Northern Ireland’s domestic orders now on a par with the UK average (32%). Employment balances are very strong this quarter, the second highest of UK regions after London and Northern Ireland’s recruitment intentions is the highest of all UK regions having been the lowest in the previous quarter. Confidence, in terms of turnover and profitability, is still lagging behind the UK particularly in terms of profitability – lowest of the UK regions after Scotland.
The survey revealed that local businesses are still having recruitment difficulties although this has started to stabilise. 50% of manufacturers in Northern Ireland have experienced difficulties (national 81%) with 38% of local service based companies having difficulties (national 60%). These are however much lower than the UK average.

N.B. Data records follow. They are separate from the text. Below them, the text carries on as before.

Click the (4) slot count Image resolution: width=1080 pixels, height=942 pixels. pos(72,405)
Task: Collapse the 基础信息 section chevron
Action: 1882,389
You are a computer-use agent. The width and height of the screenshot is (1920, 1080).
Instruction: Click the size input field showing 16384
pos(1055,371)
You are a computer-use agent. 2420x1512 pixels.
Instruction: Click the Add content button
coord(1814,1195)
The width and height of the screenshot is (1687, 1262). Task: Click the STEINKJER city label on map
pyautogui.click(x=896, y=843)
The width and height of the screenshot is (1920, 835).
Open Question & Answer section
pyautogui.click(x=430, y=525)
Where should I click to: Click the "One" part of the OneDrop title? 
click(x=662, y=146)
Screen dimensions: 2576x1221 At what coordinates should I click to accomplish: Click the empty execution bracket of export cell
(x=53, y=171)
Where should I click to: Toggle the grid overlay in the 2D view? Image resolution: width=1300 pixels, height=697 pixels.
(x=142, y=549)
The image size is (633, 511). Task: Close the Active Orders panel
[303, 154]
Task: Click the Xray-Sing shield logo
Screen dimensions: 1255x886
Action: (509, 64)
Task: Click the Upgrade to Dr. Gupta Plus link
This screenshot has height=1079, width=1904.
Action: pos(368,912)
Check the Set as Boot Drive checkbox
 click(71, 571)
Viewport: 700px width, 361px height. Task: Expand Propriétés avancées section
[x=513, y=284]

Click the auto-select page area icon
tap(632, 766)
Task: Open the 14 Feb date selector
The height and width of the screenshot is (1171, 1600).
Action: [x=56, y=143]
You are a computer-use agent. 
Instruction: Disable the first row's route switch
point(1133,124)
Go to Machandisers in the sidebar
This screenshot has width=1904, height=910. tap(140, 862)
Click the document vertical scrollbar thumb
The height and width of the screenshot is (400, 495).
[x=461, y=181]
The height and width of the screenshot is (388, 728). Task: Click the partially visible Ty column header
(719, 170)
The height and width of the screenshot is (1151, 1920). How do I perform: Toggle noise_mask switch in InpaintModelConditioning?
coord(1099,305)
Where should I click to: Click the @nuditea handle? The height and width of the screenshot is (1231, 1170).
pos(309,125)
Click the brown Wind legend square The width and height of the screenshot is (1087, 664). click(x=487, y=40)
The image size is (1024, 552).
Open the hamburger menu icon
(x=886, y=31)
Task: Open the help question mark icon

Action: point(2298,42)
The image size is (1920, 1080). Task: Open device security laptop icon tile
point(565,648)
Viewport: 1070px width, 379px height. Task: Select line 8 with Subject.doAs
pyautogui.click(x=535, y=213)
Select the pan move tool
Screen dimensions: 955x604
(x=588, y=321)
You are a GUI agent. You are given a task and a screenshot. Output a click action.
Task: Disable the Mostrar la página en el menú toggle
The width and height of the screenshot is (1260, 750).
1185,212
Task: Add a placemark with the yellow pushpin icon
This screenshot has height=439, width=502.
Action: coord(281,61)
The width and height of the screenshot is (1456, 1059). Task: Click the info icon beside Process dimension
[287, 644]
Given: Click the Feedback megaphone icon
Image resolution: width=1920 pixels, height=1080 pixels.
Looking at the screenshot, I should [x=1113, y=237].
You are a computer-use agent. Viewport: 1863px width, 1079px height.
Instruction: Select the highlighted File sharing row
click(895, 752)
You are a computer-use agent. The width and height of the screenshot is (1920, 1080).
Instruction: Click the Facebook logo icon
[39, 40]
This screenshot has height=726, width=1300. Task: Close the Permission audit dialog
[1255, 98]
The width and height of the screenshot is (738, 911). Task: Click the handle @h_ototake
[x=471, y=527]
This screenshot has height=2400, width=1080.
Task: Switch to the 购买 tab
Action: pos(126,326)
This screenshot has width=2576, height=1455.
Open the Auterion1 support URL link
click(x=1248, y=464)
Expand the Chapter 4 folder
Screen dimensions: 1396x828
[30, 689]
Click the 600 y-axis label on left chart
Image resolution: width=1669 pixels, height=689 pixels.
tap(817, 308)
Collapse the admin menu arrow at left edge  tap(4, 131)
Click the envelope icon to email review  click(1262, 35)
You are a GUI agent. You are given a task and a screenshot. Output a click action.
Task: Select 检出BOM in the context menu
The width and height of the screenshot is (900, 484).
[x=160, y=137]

Business and banks relationship
Local businesses were also asked to rate satisfaction with their main bank. This revealed that many more businesses are satisfied with their banking relationship than dissatisfied – 49% are positive compared to 19% who are negative. The area where businesses were most negative in relation to their main bank was in its responsiveness to business banking needs, with this being cited as an issue by almost one quarter of businesses. 55% of businesses claimed to know their Banking Relationship Manager with 21% claiming they do not know.
Business costs and inflation
Two issues have become more of a concern to businesses over this quarter: interest rates (up from 15% to 22%) and inflation (up from 17% to 21%). The survey also asked the Northern Ireland business community whether their business costs had risen or decreased above the UK inflation rate which stood at +2.7% during the period of the survey (December 2013). Over half (53%) stated that their business costs had risen above this rate in the last year, 36% said their costs had increased at the same rate and 9% indicated their costs had decreased below this rate. Only 3% stated their costs had decreased. Only 4% indicated they were able to pass on all cost increases, just over a third (35%) said they were able to pass on some of the costs but not all, with 61% were unable to pass on any increase.
Commenting on the survey, Ann McGregor MBE, Chief Executive of Northern Ireland Chamber of Commerce, said:
“According to the latest survey results the economic recovery gathered pace in Northern Ireland over the past three months. Yet again most of the main balance figures increased on the previous quarter and businesses are generally more confident about the future. We are especially happy that our members’ business prospects for 2014 are generally positive.
“We are especially delighted to see that three quarters of businesses envisage that they will target new markets in 2014. NI Chamber of Commerce will continue to focus on inspiring export and we will be launching a new UKTI supported initiative with the world-wide Chamber network to support trade in 2014.
“We will also be prioritising access to finance and pursuing the devolution of Corporation Tax to Northern Ireland following the Scottish Referendum.”
Francis Martin, Partner at BDO, said:
“This is a great start to the New Year with a largely positive quarterly survey. Confidence is definitely improving and businesses are resolute in their determination to take the recovery from being good to being truly great.
“Our experience at BDO with our own clients matches many of the concerns highlighted in the survey however; ongoing recruitment issues and potential skills gap, the increasing pressure on businesses to raise prices and fundamental cash flow issues continue to be a concern and a barrier to growth.
“The survey points towards Northern Ireland continuing to lag behind the rest of the UK in terms of our recovery path. The NI business community, our banks and the government must continue to work together to address this issues. We must make sure that we do all we can to give our companies the opportunity to get the finance they need in order to go out and trade across the world if we are to succeed in rebalancing the economy towards continued growth.”
Pictured at the Quarterly Economic Survey briefing are (L-R) Maureen O’Reilly, who undertook the economic analysis for the survey; Francis Martin, Partner at BDO and Ann McGregor, Chief Executive at NI Chamber of Commerce.